*** Provided entries ***

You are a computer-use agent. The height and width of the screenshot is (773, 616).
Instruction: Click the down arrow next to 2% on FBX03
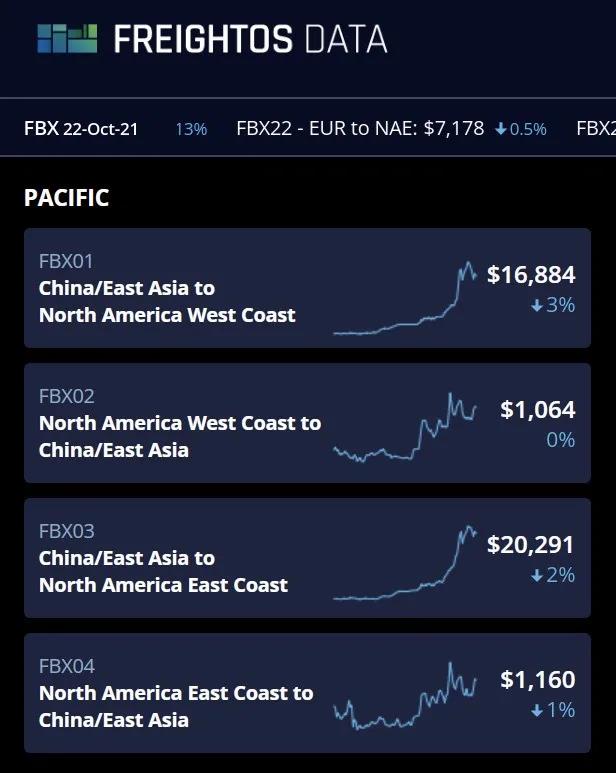coord(537,575)
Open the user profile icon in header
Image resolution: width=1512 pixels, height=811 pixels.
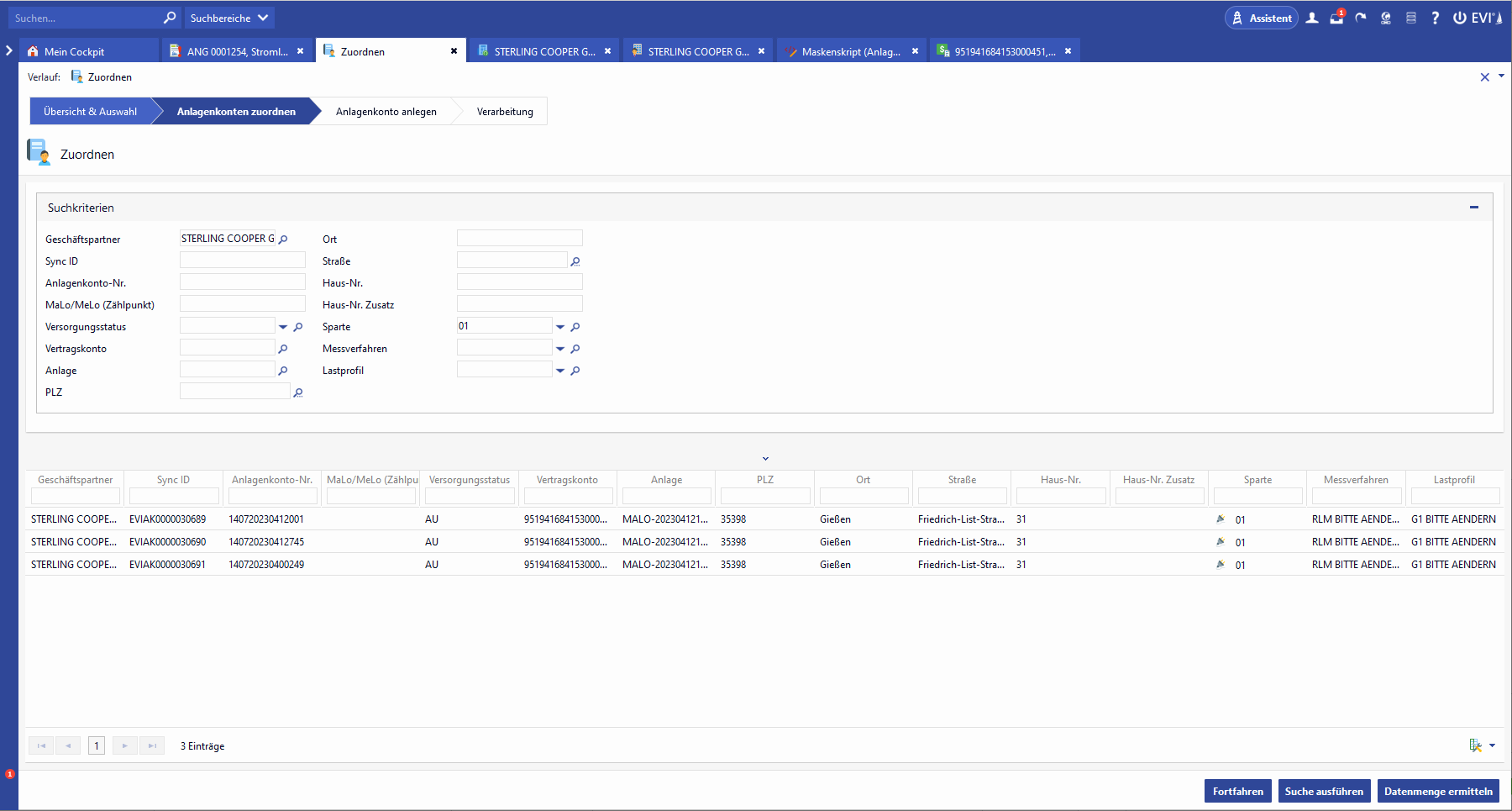pyautogui.click(x=1312, y=18)
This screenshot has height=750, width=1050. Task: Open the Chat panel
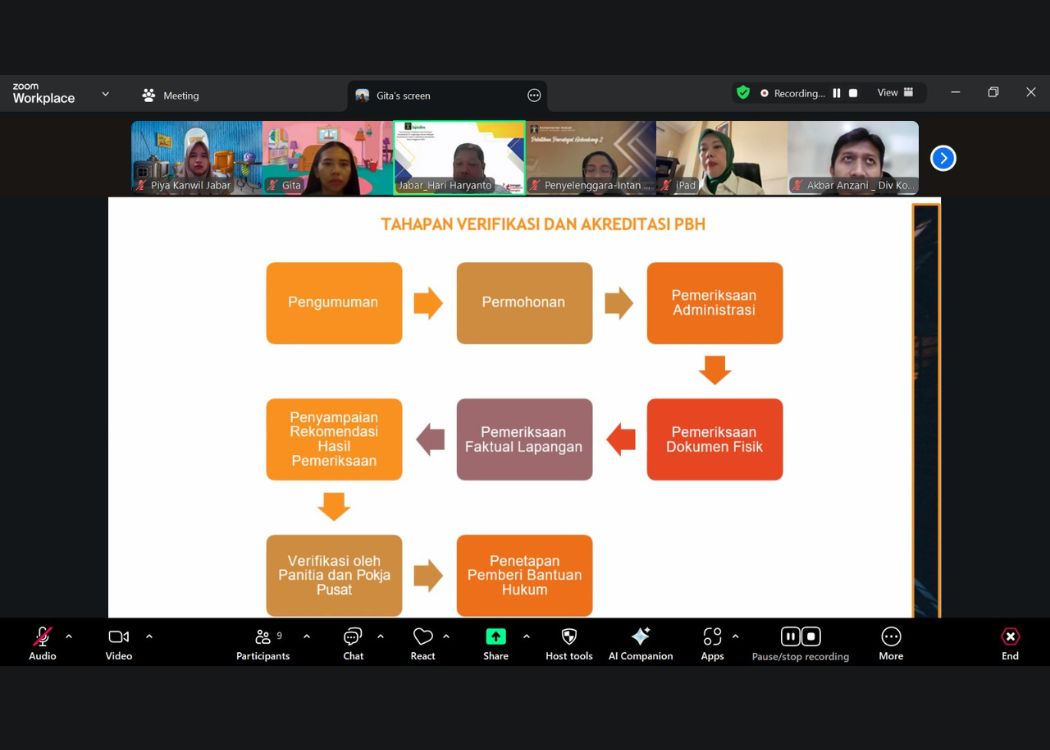pos(353,643)
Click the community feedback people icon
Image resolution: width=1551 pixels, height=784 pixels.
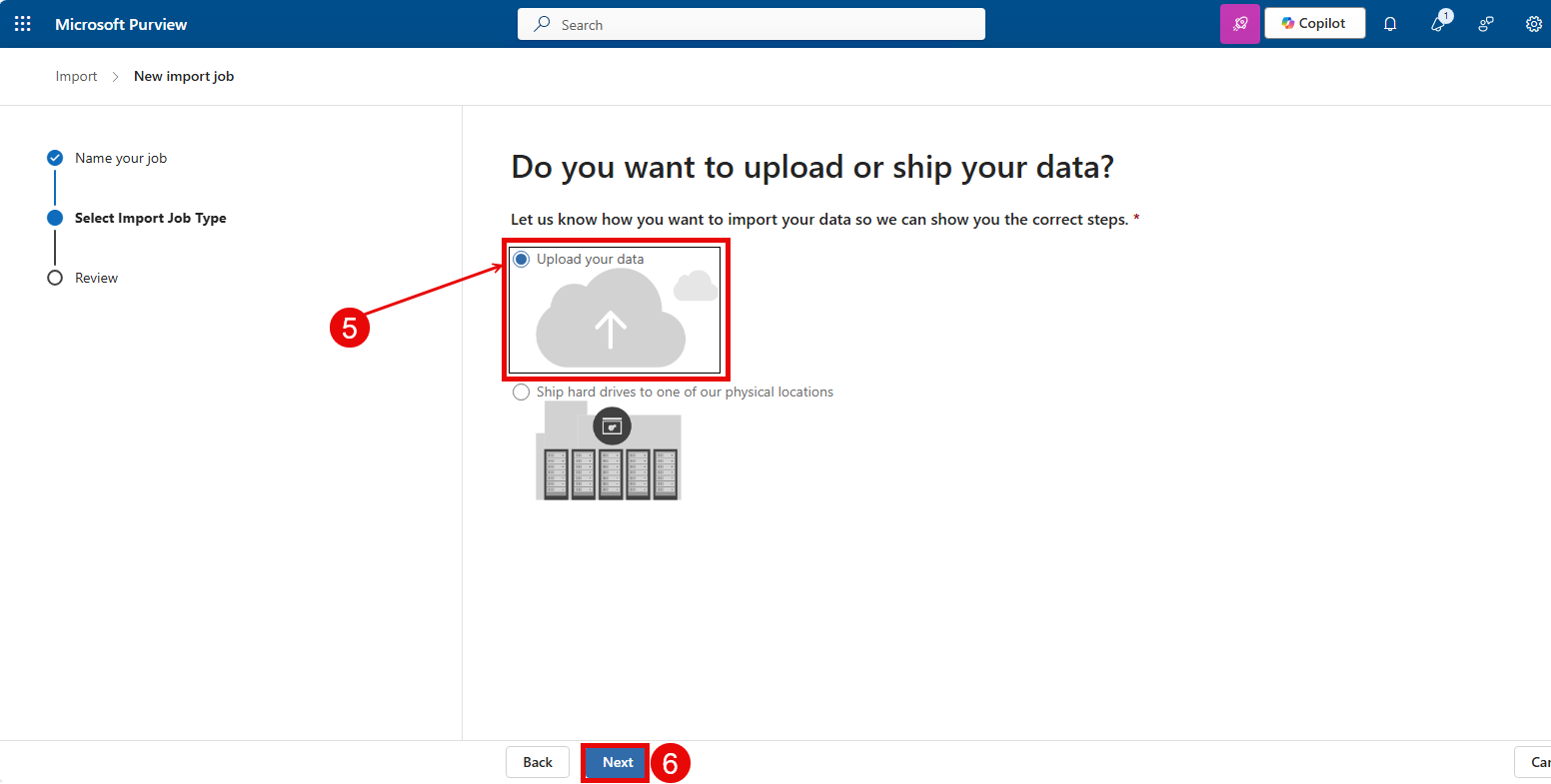(x=1486, y=24)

*** End of Provided entries ***

Go through the records above and return every line that holds the string "icon".

Open the user profile icon in header
Click the community feedback people icon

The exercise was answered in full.